For over a year now I've wondered, well let me put it this way, you know when you type a letter (like the letter z not a letter to your friend) how does the computer know what the letter z is suppose to look like? How does the computer know that the letter z isn't suppose to look like a Japanese character or anything else for that matter?
P.S. I hope I made my question clear because I don't know if I can make it any clearer.
@mods and admins
Sorry if I put this thread in the wrong subforum. I didn't see a better one to put it in.
There are different character encodings such as ASCII and unicode. ASCII can only represent 128 characters, while unicode has codes for 110,000. Each character corresponds to a number.
In a computer, a character is made up of several parts:
1. The "semantics" of the character: for example, minus and dash may look the same, despite meaning different things in different context. The semantics is what gives a character identity.
2. The encoding of the character: what C programmers think of when they talk about characters. This is how a computer represents and stores text data. Minus and dash are represented using the same number in ASCII.
3. The glyph: the graphical shape of the character.

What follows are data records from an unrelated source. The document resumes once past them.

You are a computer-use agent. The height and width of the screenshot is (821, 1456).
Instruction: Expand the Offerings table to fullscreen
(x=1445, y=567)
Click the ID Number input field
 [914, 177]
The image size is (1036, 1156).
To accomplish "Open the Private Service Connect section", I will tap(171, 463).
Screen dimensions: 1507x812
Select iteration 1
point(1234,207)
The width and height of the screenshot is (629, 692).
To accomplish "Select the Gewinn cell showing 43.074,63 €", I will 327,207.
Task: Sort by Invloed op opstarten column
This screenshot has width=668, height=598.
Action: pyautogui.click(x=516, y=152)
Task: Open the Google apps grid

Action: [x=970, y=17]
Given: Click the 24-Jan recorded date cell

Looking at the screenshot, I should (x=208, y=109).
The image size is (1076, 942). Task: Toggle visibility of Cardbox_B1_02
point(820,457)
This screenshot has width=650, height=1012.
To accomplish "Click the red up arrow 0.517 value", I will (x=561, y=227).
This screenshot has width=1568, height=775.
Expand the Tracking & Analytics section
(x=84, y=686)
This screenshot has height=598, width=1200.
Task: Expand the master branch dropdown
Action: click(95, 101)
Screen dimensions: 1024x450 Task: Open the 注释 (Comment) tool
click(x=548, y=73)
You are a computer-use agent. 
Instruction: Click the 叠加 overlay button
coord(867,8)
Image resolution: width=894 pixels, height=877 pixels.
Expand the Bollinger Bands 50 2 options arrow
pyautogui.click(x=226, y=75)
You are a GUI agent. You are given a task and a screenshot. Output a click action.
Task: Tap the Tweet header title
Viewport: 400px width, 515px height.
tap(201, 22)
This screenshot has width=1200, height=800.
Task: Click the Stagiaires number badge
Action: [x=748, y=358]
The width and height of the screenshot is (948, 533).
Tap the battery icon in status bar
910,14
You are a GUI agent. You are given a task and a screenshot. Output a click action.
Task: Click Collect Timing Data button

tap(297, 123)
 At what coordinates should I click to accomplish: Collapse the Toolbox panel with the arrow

Displaying text means transforming a string of character codes into a string of glyphs. Ultimately, this is done using a glyph table that was prepared by hand by a typographer. The glyph table can have many forms: it could be an array of bitmaps in the graphics card or printer, or a table of vector images in a font file that has to be rasterized (converted to a bitmap) to be displayed. TrueType is an example of the latter, while text-only screen modes and line printers are examples of the former.
Displaying text means transforming a string of character codes into a string of glyphs. Ultimately, this is done using a glyph table that was prepared by hand by a typographer. The glyph table can have many forms: it could be an array of bitmaps in the graphics card or printer, or a table of vector images in a font file that has to be rasterized (converted to a bitmap) to be displayed. TrueType is an example of the latter, while text-only screen modes and line printers are examples of the former.
thanks that explains it. Man I'd love to see that done. I have one more question how was the computer told what the colors of the rainbow look like?
Simply put, most computer applications, even some that do handle color, are not aware that color is a thing. For example, you can multiply a number by 2 without knowing whether what you did was making something twice as loud or twice as bright.
letter pressed -> keyboard matrix -> sends code to keyboard controller (xev) -> translate it to an alphabet map -> code for letter Z -> this is mapped to the font map -> which sends a block of pixels (bytes) to the graphic display service which then applies the character to the screen. Color is displayed by blending bits (RGB) to simulate colors for our eyes. The more bits per pixel, the more colors.
how color works - bits of a pixel are blended to simulate color.